1491 JACC April 5, 2016 Volume 67, Issue 13
Heart Failure and Cardiomyopathies PROGNOSTIC VALUE OF ECHO-DOPPLER GUIDED AV DELAY OPTIMIZATION FOLLOWING CARDIAC RESYNCHRONIZATION THERAPY Poster Contributions Poster Area, South Hall A1 Sunday, April 03, 2016, 3:45 p.m.-4:30 p.m. Session Title: Heart Failure and Cardiomyopathies: Cardiac Resynchronization Therapy Abstract Category: 27. Heart Failure and Cardiomyopathies: Therapy Presentation Number: 1218-072 Authors: Srikanth Koneru, Zoran Popovic, Paul Cremer, Patrick Tchou, Bruce Wilkoff, Bruce Lindsay, Brian Griffin, Richard Grimm, Cleveland Clinic, Cleveland, OH, USA
Background: The utility of Atrio-Ventricular (AV) delay optimization following Cardiac Resynchronization Therapy (CRT) remains unclear.

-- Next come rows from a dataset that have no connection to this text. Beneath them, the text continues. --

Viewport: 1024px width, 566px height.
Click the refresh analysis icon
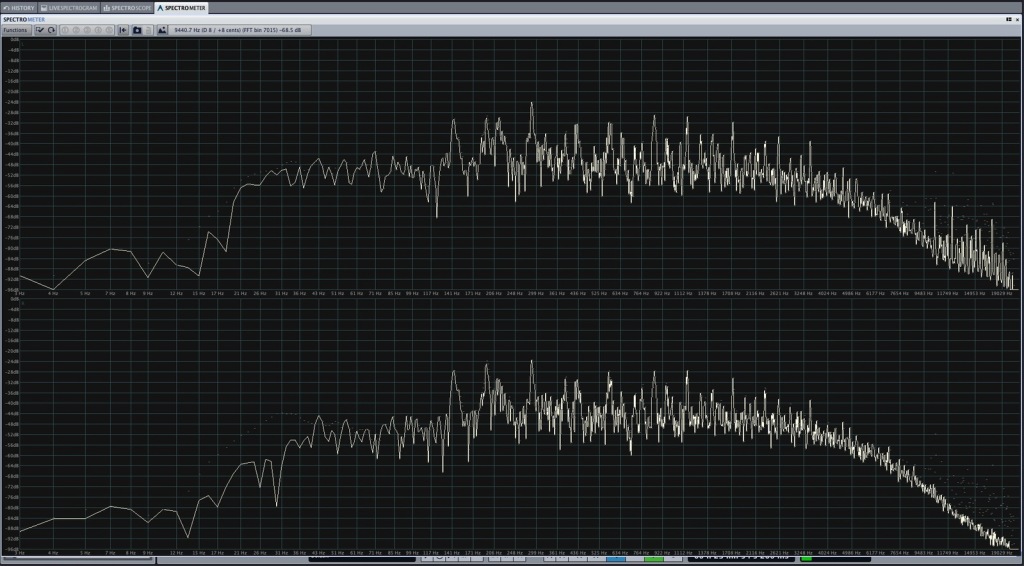(51, 30)
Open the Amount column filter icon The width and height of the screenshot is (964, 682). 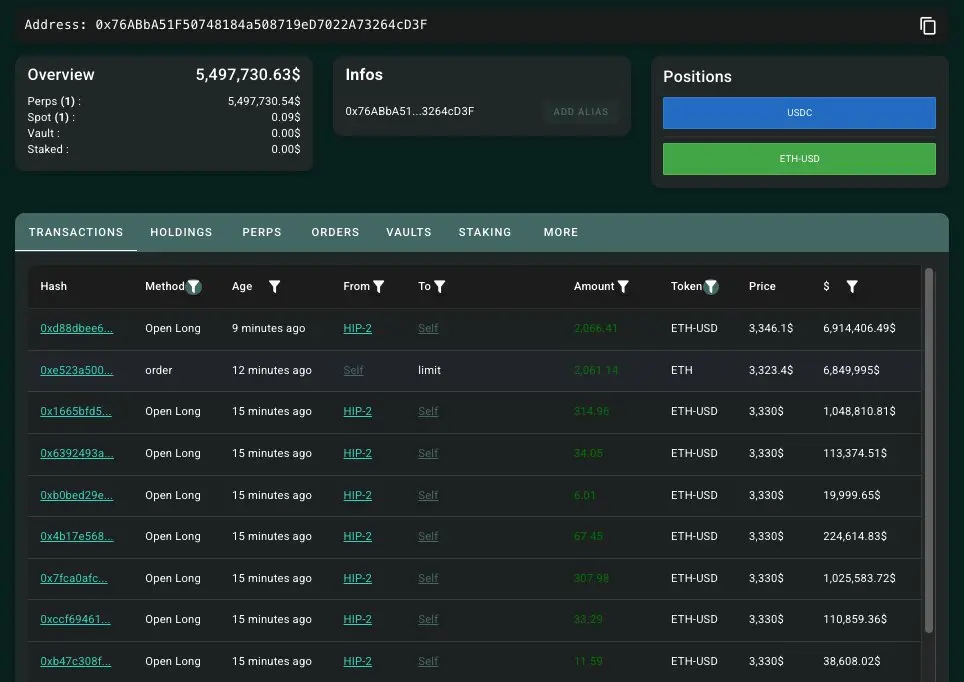point(623,287)
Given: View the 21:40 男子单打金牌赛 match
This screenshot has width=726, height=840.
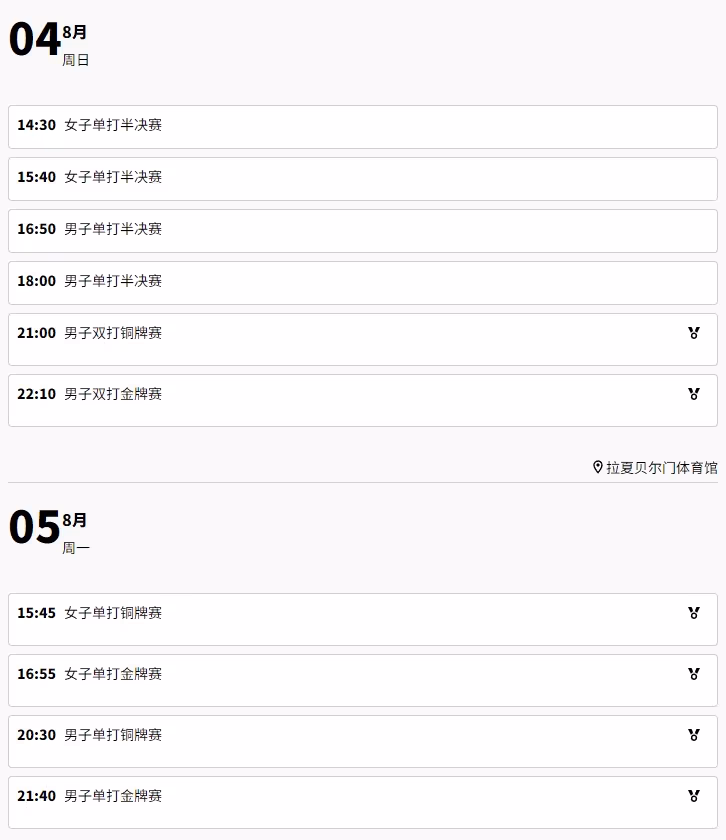Looking at the screenshot, I should [363, 802].
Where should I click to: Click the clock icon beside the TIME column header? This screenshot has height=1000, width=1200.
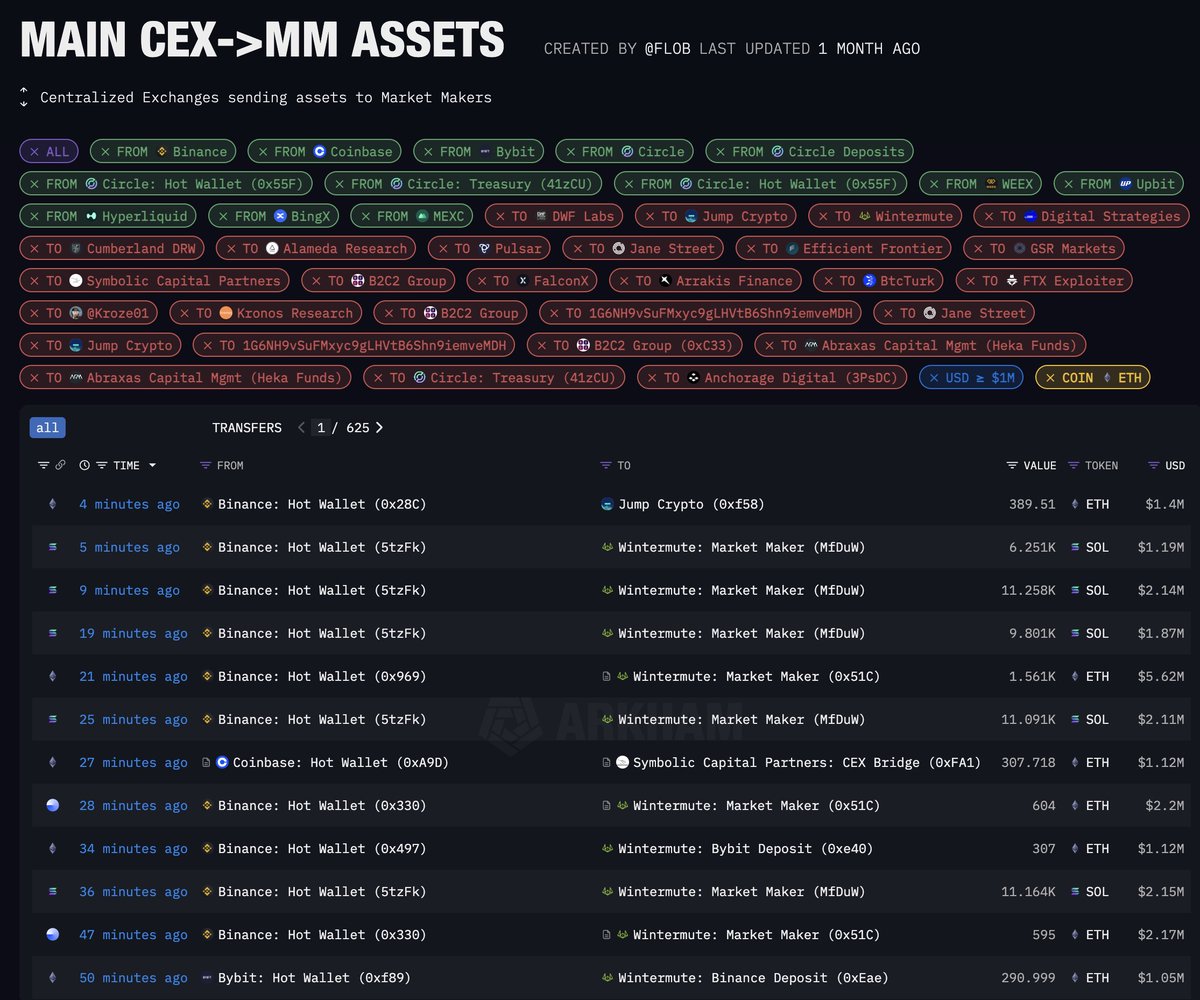[82, 465]
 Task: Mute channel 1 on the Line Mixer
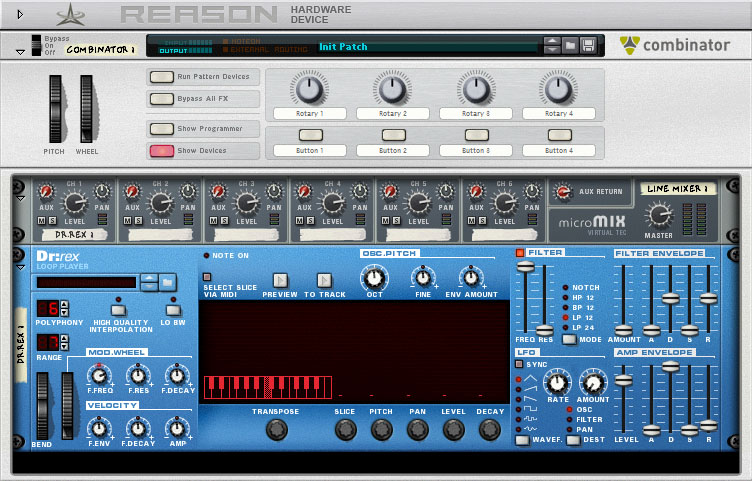42,219
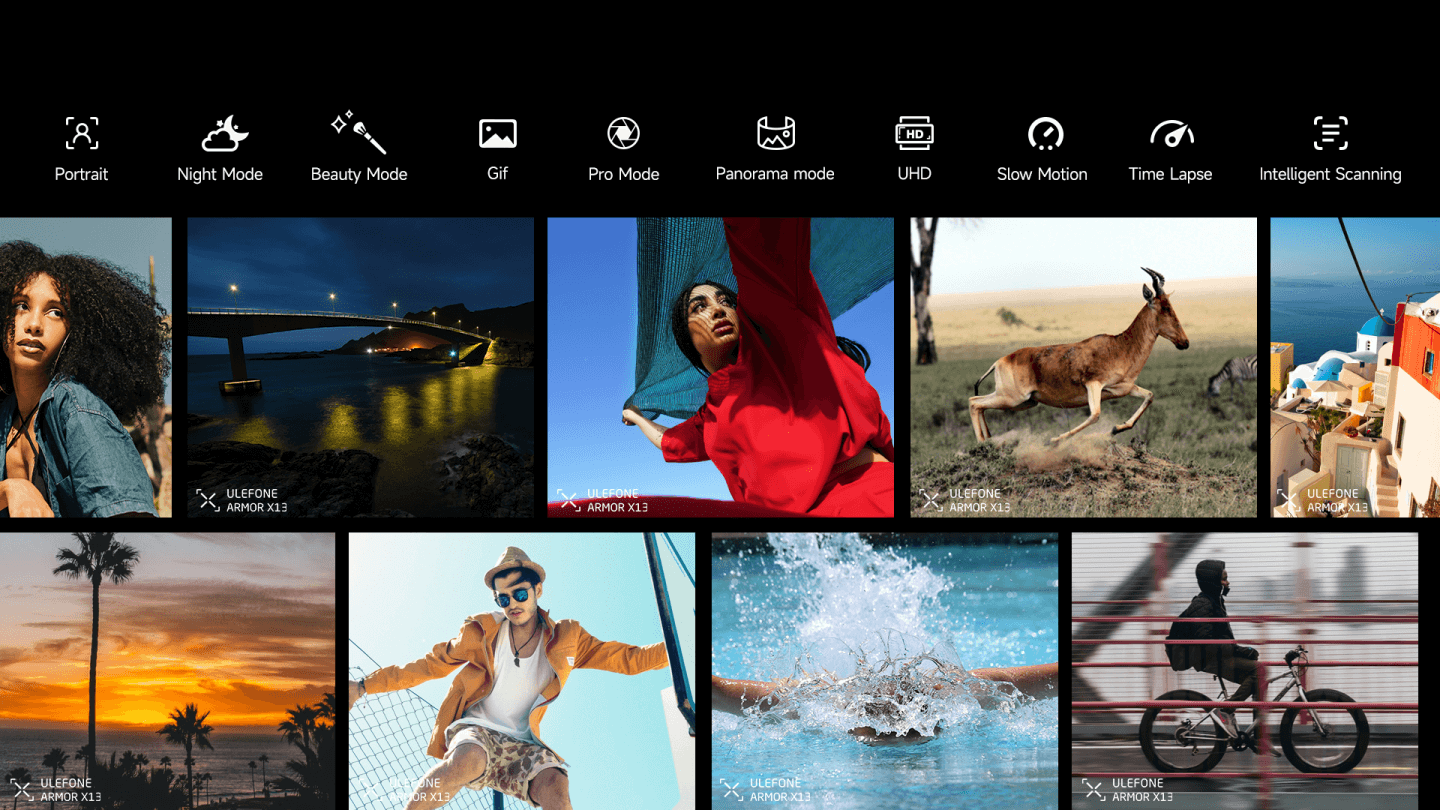Select the Slow Motion gauge icon

[x=1044, y=133]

We aimed to determine the utility and outcome of interrogating and selectively optimizing AV synchrony using Echo-Doppler-Guided (EDG) AV optimization following CRT. Methods: All patients undergoing CRT and an EDG AV optimization at Cleveland Clinic were included (2002 to 2014). Mitral inflow and AV delay timing was interrogated and optimized (those with stage II or III DD), targeting stage I diastolic dysfunction (DD). Mortality data was obtained from the SSDI and EMR. Results: Of 2,370 patients, 69% were men, and mean age was 65.4 yrs. Stage-I DD was present in 1,272 pts (53.7%) at baseline, and were maintained at their empiric derived AV delay setting, and realized a mortality rate of 20.8% at an average 5.3 years. In 1098 pts with stage II or Stage -III DD, 140 (12.8%) pts demonstrated improvement of > 1 diastolic function stage after EDG AV optimization. Patients converting to stage I DD from stage II or stage III DD after EDG AV had reduced mortality 29% vs 39.5% (p-0.03) compared to pts without change in diastolic function stage. Finally, patients with Stage I DD (baseline + EDG AV) have significant survival benefit compared to final Stage II or Stage III DD (0.0001), (Figure).
Conclusions: Patients with stage I DD by Echo-Guided AV delay-hemodynamic interrogation and selective optimization following CRT had an improved survival as compared to those with stage II or stage III DD.